*OBJECTIF 1*:
Indiquez tous les pays dont les représentants prennent la parole dans le compte rendu des débats sur la Somalie.
*OBJECTIF 2*:
Poursuivez le compte rendu des débats sur la Somalie après sa dernière phrase.

M. ADEL BEN LAGHA (Tunisie) a exprimé ses condoléances aux familles des victimes ainsi qu’au peuple et au Gouvernement somaliens, à la suite de l’attaque terroriste de la semaine dernière, près du palais présidentiel à Mogadiscio, revendiquée par les Chabab. Réitérant l’importance de la tenue d’élections libres, équitables et inclusives en Somalie, il a espéré que l’accord conclu sur le quota minimum de 30% de femmes dans les élections parlementaires serait respecté et ouvrirait la voie à une plus forte représentation et participation des femmes à l’avenir. Il a salué à cet égard les efforts déployés par le Gouvernement somalien, tels que la réduction des frais d’inscription pour les femmes candidates, ainsi que la nomination d'ambassadeurs chargés de promouvoir une plus grande inclusion.
Jugeant important, à ce stade, de s’accorder sur la manière précise dont le quota de 30% serait mis en œuvre, le représentant tunisien a encouragé le Gouvernement somalien à continuer de plaider pour la pleine représentation des femmes à tous les niveaux de prise de décision. Il a aussi jugé nécessaire de répondre aux préoccupations relatives à la situation générale des femmes somaliennes, notamment concernant le niveau élevé de violence et d’insécurité auquel elles sont confrontées. Cette violence, a-t-il insisté, entrave leur pleine participation à la vie politique et économique.
Selon Mme ANNA M. EVSTIGNEEVA (Fédération de Russie), le Conseil de sécurité doit tenir compte des réalités politiques de chaque pays, et établir des priorités adéquates. Il incombe aux Somaliens d’achever le processus électoral et d’organiser des élections nationales. Malheureusement, dans un contexte d’instabilité politique, les élections nationales ont dû être reportées, et ne devraient pas se tenir avant la fin du mois de novembre, au mieux.
La déléguée russe a indiqué que pour son pays la priorité actuelle est d’éviter la dégradation des conditions de sécurité. Le Gouvernement fédéral a pris des mesures en ce sens. Mais le groupe des Chabab continue de perpétrer des attaques et d’avoir recours à des tactiques de guerre asymétriques, s’en prenant aux forces de l’ordre et à la Mission d’assistance des Nations Unies en Somalie (MANUSOM), comme cette récente attaque ayant fait 10 victimes dirigé contre le palais présidentiel de Mogadiscio. En outre, a-t-elle poursuivi, la situation humanitaire demeure difficile dans le pays: quatre millions de personnes vivent dans une zone dangereuse, et le nombre de déplacés et de réfugiés est en hausse. La mission de Mme Mohamed dans le contexte de la Somalie concerne aussi le développement: cet aspect devrait être renforcé et intensifié, a conclu la déléguée.
M. SRINIVAS GOTRU (Inde) a considéré que la tenue d’élections et la formation d’un nouveau gouvernement sont aujourd’hui une priorité absolue pour la Somalie. Il a souhaité que les dirigeants somaliens continuent d’aller de l’avant avec le processus électoral en cours, la tenue pacifique des scrutins dans les délais convenus et conformément aux accords du 17 septembre et du 27 mai étant d’une importance cruciale pour l’avenir démocratique de la Somalie. Au vu des récents développements reflétant le désaccord au sein du Gouvernement somalien, les élections en cours à la chambre haute sont rassurantes, a ensuite relevé le représentant, qui a espéré que les élections à la chambre basse se tiendront également aux dates convenues.

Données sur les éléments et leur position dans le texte
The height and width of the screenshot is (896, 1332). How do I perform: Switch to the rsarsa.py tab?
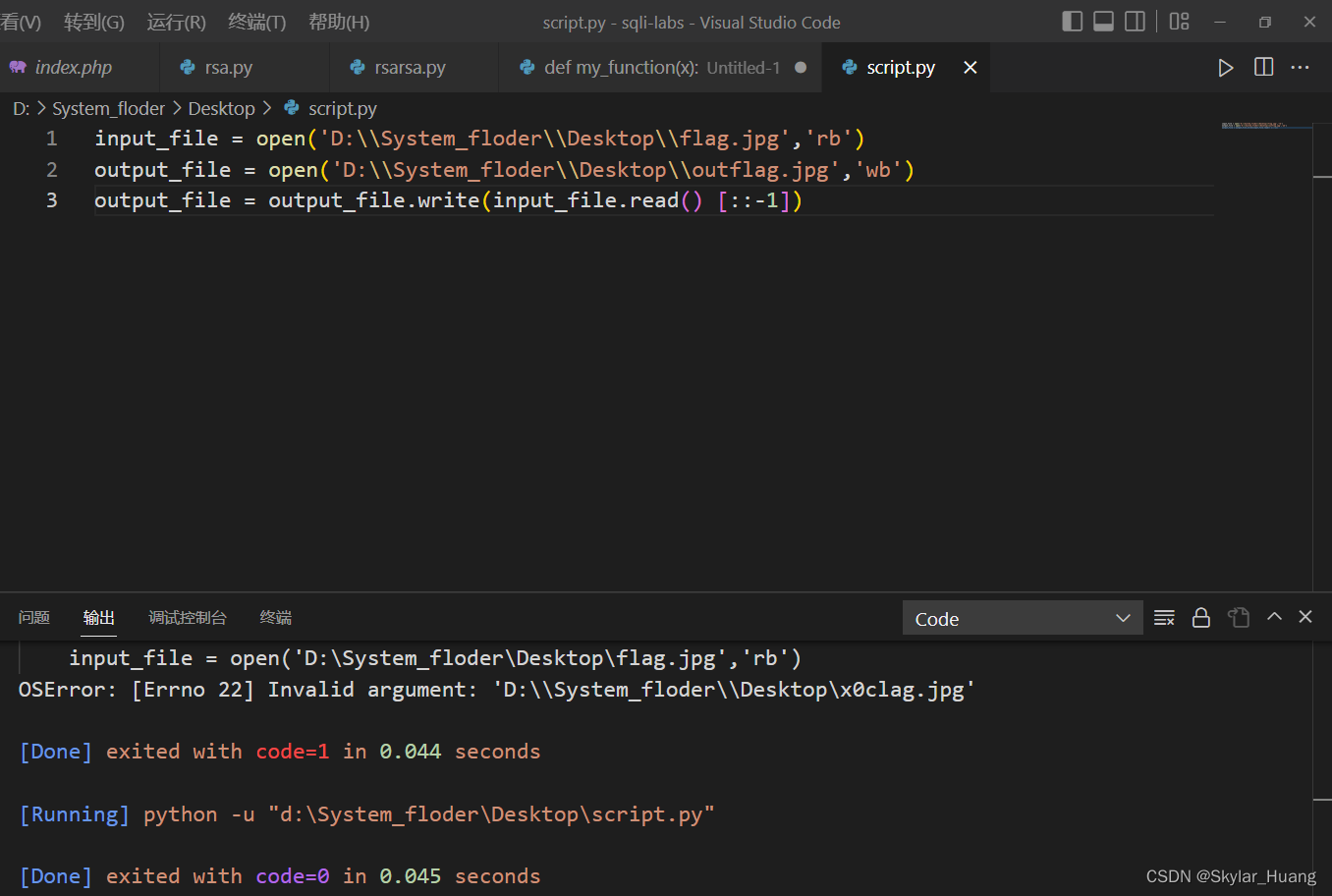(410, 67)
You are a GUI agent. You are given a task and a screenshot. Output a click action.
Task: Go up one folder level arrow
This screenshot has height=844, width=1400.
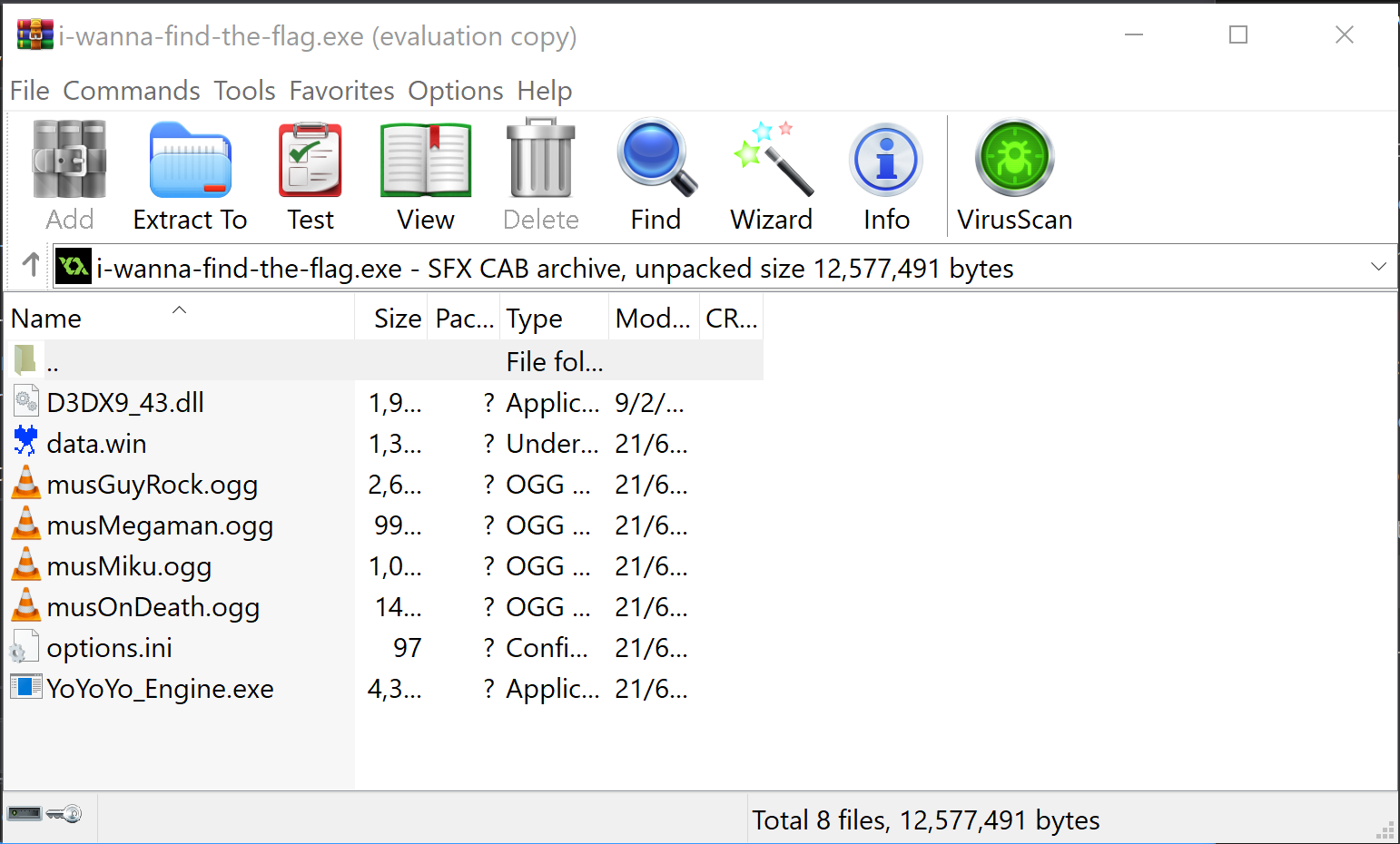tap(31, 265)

* * *

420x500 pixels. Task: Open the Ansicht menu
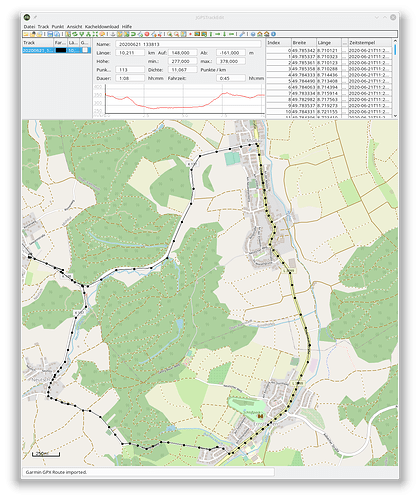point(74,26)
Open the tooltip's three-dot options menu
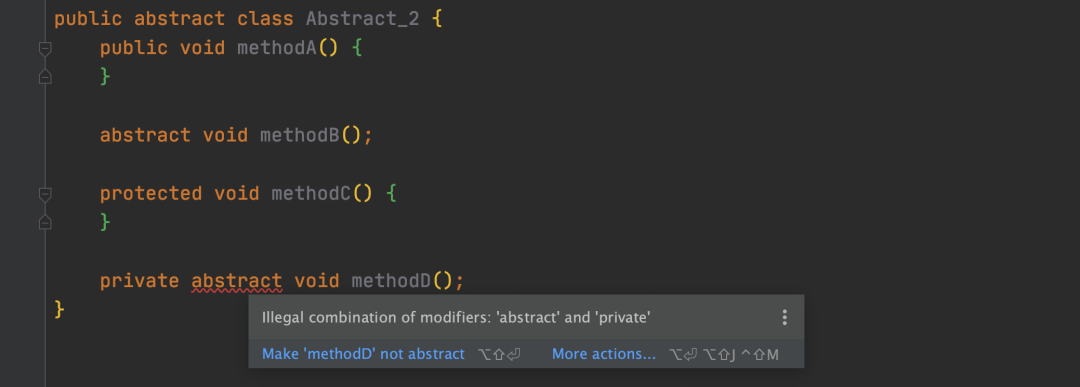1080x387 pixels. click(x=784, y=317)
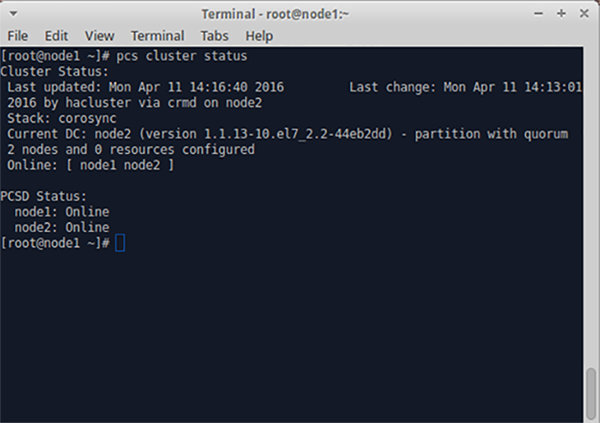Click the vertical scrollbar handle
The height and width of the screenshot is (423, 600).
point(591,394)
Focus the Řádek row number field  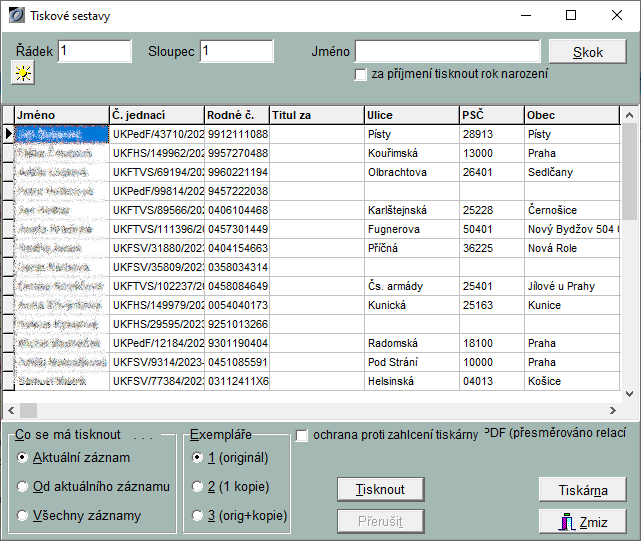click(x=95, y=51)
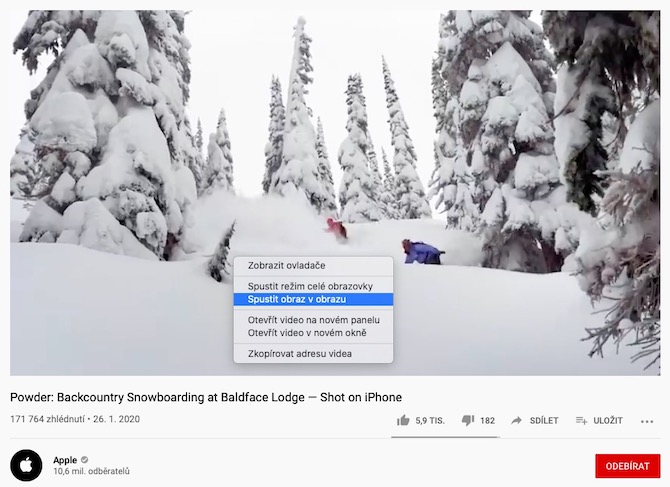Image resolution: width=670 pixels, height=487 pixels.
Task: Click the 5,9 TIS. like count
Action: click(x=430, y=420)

--

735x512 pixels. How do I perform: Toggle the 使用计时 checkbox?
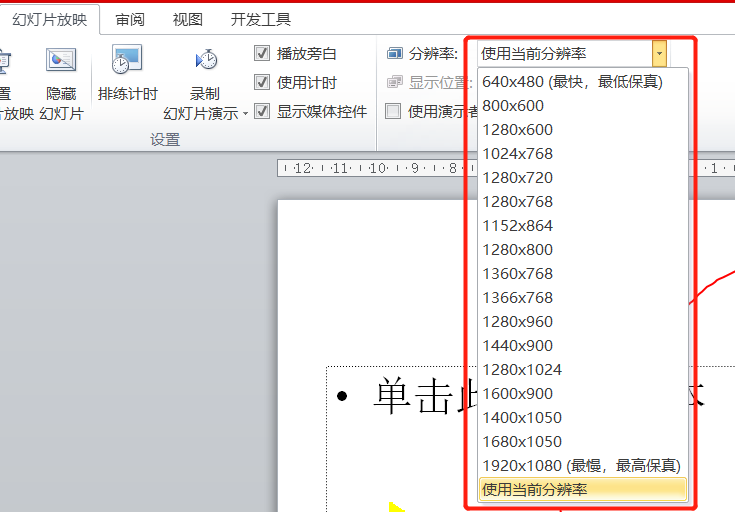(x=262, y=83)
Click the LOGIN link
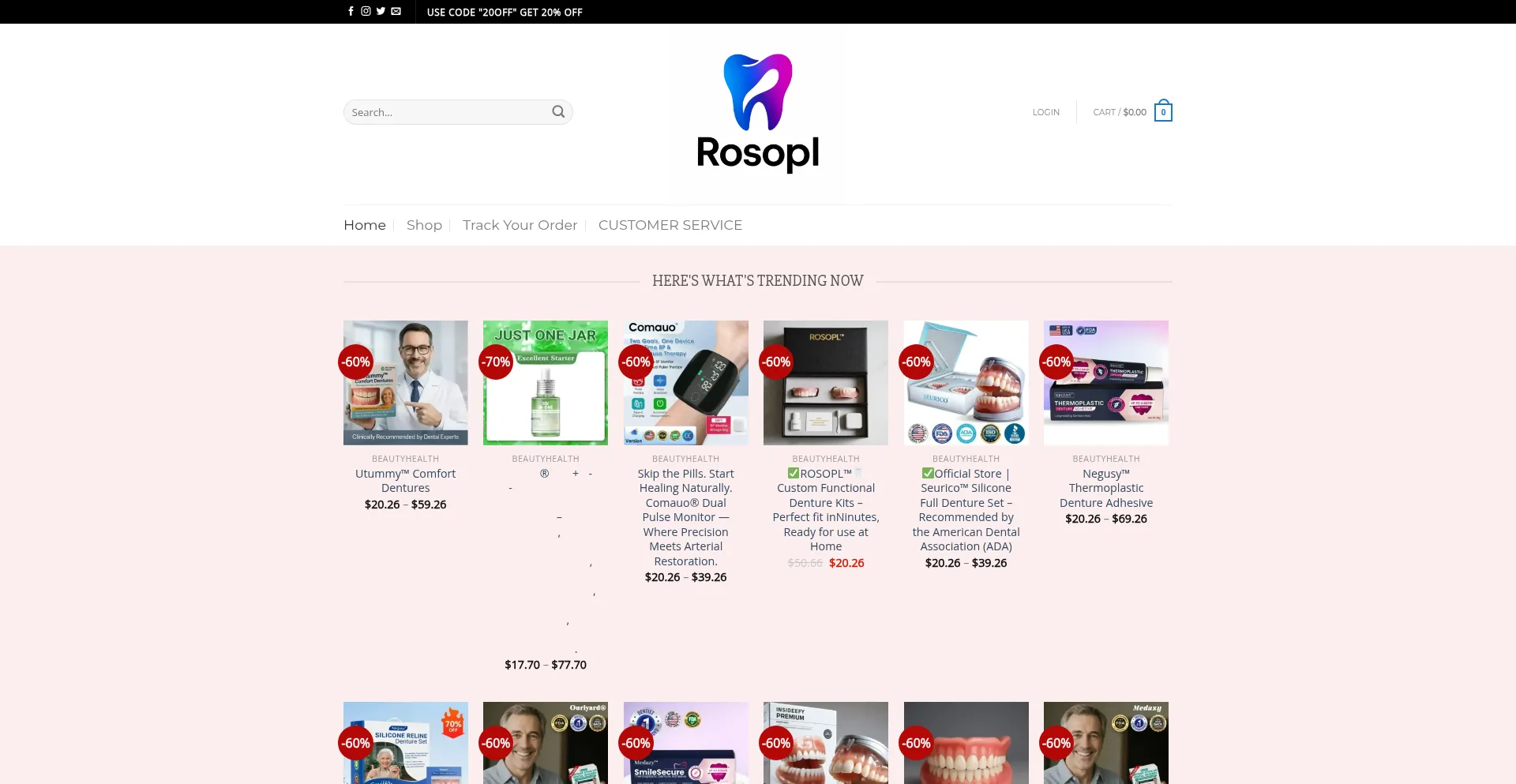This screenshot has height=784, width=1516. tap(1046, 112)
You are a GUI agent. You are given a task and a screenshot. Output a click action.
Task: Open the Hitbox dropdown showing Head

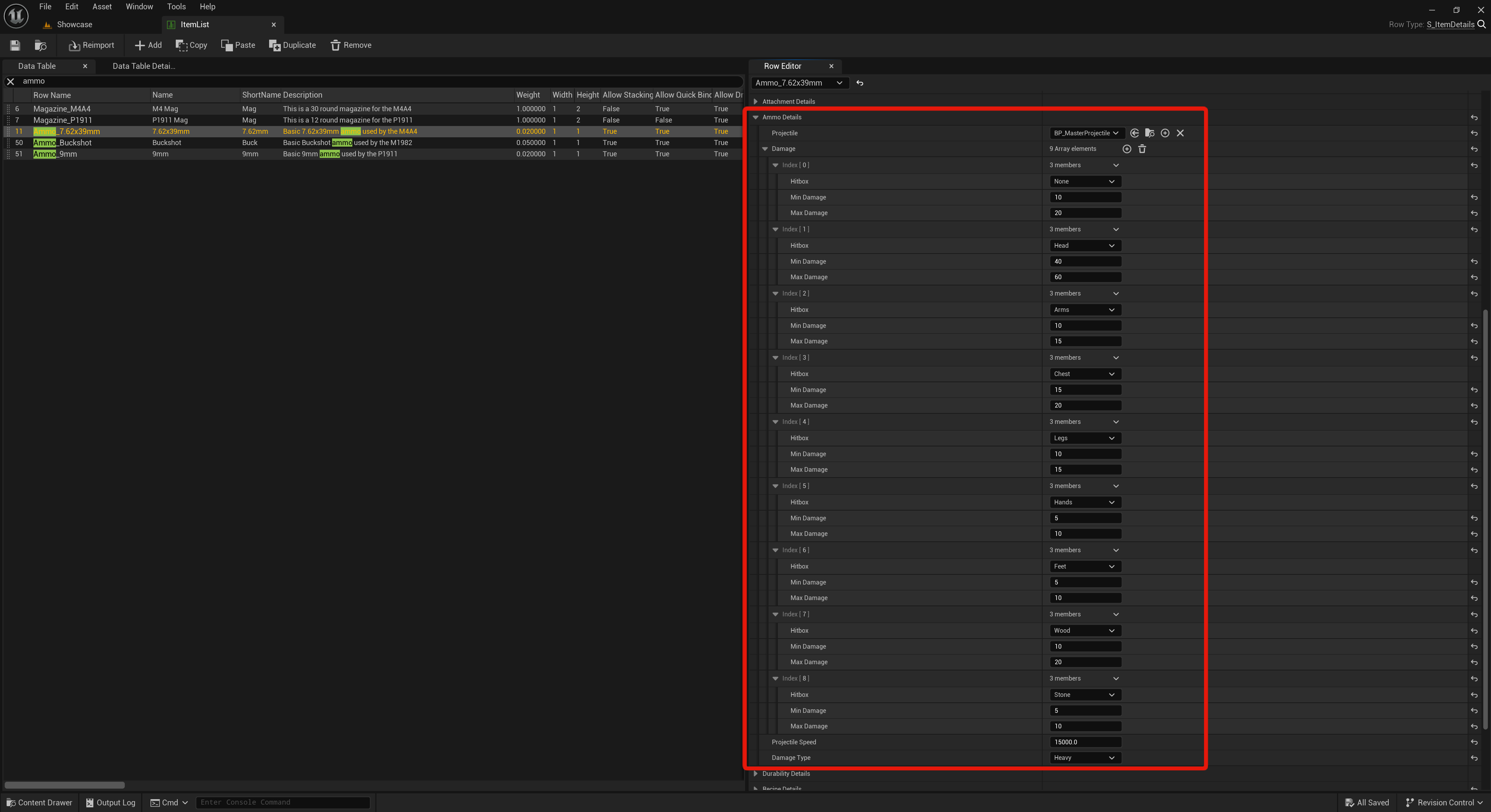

*RÉPONSE RÉDIGÉE 1*:
Tunisie, Fédération de Russie, Inde

*RÉPONSE RÉDIGÉE 2*:
L’Inde a par ailleurs déclaré soutenir l’appel à l’inclusion des femmes dans tous les secteurs de la société pour faire progresser la paix et la stabilité en Somalie. « Nous espérons que le quota de 30% de représentation des femmes au parlement sera réalisable étant donné que les candidates ont remporté 24% du total des sièges parlementaires lors de ses dernières élections. » La délégation a en outre regretté que les retards pris dans l’organisation des élections aient permis aux Chabab de consolider leur emprise et de gagner encore du terrain.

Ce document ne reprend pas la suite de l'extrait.